Architecte, décorateur et dessinateur italien, Francesco Castelli,
dit Borromini est nait à Bissone en 1559. Tailleur de pierre à Milan,
il se rend dès 1615 à Rome. Actif sous les trois papes de la Rome
baroque, il se voit confier la construction d’édifices religieux.
Héritier de Michel-Ange, Borromini manifeste une prédilection pour les
recherches illusionnistes. Il se suicide le 2 août 1667 et laisse
derrière lui un testament recueillit par un médecin témoin de son
agonie. Mais comment trouver un corollaire entre la musique et les
dernières paroles d’un suicidé ? C’est qu’il faut les considérer comme
un document qui doit être reçu dramatiquement et ne doit pas être
représenté. Aucune description donc. La musique ne décrit pas. Elle
veut analyser les formes de la perception, le sentiment et la folie :
le contour de l’un délimite toujours la forme blanche de l’autre.
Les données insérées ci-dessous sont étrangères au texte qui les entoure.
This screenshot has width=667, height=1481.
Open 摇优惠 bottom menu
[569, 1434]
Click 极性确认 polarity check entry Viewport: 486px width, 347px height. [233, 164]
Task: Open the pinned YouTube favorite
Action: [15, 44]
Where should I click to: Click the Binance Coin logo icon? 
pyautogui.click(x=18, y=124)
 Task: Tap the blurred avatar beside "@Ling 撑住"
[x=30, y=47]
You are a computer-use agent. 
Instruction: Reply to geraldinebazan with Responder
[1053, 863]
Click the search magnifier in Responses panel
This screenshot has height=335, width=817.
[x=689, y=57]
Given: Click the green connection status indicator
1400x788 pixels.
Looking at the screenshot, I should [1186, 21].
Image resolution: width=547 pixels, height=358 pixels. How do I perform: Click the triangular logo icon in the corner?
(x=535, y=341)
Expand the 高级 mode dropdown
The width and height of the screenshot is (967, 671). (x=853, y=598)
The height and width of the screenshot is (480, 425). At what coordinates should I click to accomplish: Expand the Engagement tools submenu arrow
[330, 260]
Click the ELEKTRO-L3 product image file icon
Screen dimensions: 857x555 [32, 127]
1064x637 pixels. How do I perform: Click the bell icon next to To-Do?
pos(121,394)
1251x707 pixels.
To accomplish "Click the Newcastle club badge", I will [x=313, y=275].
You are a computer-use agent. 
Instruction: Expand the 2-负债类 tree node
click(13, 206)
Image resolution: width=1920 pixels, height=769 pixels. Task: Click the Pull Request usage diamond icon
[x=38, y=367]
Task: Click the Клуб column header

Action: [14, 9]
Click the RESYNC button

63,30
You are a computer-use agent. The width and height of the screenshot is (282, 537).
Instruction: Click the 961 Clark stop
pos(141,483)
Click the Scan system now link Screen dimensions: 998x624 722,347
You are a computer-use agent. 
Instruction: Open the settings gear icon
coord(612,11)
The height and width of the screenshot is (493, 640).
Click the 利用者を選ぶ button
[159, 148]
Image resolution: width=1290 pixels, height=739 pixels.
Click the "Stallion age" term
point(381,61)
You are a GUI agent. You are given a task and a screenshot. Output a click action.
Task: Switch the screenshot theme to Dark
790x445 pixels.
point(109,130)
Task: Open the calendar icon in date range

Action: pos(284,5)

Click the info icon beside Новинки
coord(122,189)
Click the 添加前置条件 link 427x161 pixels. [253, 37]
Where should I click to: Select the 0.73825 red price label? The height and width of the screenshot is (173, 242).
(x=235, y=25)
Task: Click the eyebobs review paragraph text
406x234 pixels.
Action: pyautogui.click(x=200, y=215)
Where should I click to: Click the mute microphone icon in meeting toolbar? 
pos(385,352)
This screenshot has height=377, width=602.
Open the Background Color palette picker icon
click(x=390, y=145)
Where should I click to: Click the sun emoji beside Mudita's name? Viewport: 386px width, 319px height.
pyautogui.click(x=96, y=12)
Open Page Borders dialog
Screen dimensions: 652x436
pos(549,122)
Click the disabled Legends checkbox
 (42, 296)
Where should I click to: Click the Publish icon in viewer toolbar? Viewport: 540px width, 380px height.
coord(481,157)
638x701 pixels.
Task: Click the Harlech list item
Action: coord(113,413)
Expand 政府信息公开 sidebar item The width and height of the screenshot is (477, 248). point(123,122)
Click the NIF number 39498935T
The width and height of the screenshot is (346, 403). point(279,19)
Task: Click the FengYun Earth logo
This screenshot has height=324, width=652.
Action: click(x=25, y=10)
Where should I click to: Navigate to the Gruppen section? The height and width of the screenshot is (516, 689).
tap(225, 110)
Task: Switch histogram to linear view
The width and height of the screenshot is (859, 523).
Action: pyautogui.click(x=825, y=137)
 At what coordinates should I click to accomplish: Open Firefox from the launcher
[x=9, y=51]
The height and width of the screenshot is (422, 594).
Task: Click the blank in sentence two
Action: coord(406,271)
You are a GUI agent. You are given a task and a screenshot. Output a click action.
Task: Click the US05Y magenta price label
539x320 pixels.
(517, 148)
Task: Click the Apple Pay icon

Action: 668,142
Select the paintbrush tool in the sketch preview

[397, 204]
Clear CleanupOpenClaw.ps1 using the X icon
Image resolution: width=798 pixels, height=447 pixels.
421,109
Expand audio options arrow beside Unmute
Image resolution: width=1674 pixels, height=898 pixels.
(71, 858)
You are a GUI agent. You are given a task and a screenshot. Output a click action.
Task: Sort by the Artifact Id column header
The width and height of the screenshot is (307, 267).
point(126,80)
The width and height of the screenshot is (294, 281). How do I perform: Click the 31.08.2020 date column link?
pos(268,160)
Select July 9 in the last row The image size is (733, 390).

Tracer la folie, ce que le mythe autorise à la musique, et qui lui
était propre, se fait ici dans le sillage d’une expérience doublement
exceptionnelle, vécue par un artiste. On a parfois l’impression d’avoir
rêvé. Imaginons certains éléments de la réalité sonore intérieure et
extérieure. Le halètement, la voix qui dicte, les cloches des heures,
le réveil à son propre ronflement, tellement concret. Jusqu’au silence
oppressant les oreilles. Les oiseaux chantaient déjà quand il sombra
une nouvelle fois dans le sommeil, mêlé à des plages de conscience dans
le son-horizon. Lui aussi se plie, se précipite dans le son-silence.
Instabilité des dimensions.
A la Déformation temporelle correspond une ouverture de l’espace : volières d’anges, l’impression d’une « fausse normalité ».
La
musique représente maintenant l’espace où se déroule la tragédie : les
franges de la nuit, les sons décuplés par l’insomnie, jusqu’à lacérer
l’esprit, les phénomènes d’une chambre noire que nous avons tous
connue. L’obsession d’un petit refrain imprègne les draps. Elle s’est
insinuée. Elle s’enroule.
La perception de la réalité sonore,
désormais détachée, perd tout sens des proportions, le battement forme
des pointes dans le son-silence (l’écho, d’abord, d’un tintement dans
le vide) et des myriades de cloches dans le son pressent, veulent en
sortir. Chaque chose, la même chose, nous semble minuscule et
gigantesque l’instant suivant. Les mauvais objets envahissent tout, ils
sont devenus mondes. Il n’y a plus de différence, il n’y a plus de
temps, il n’y a plus de dedans ni de dehors : le dedans est le dehors.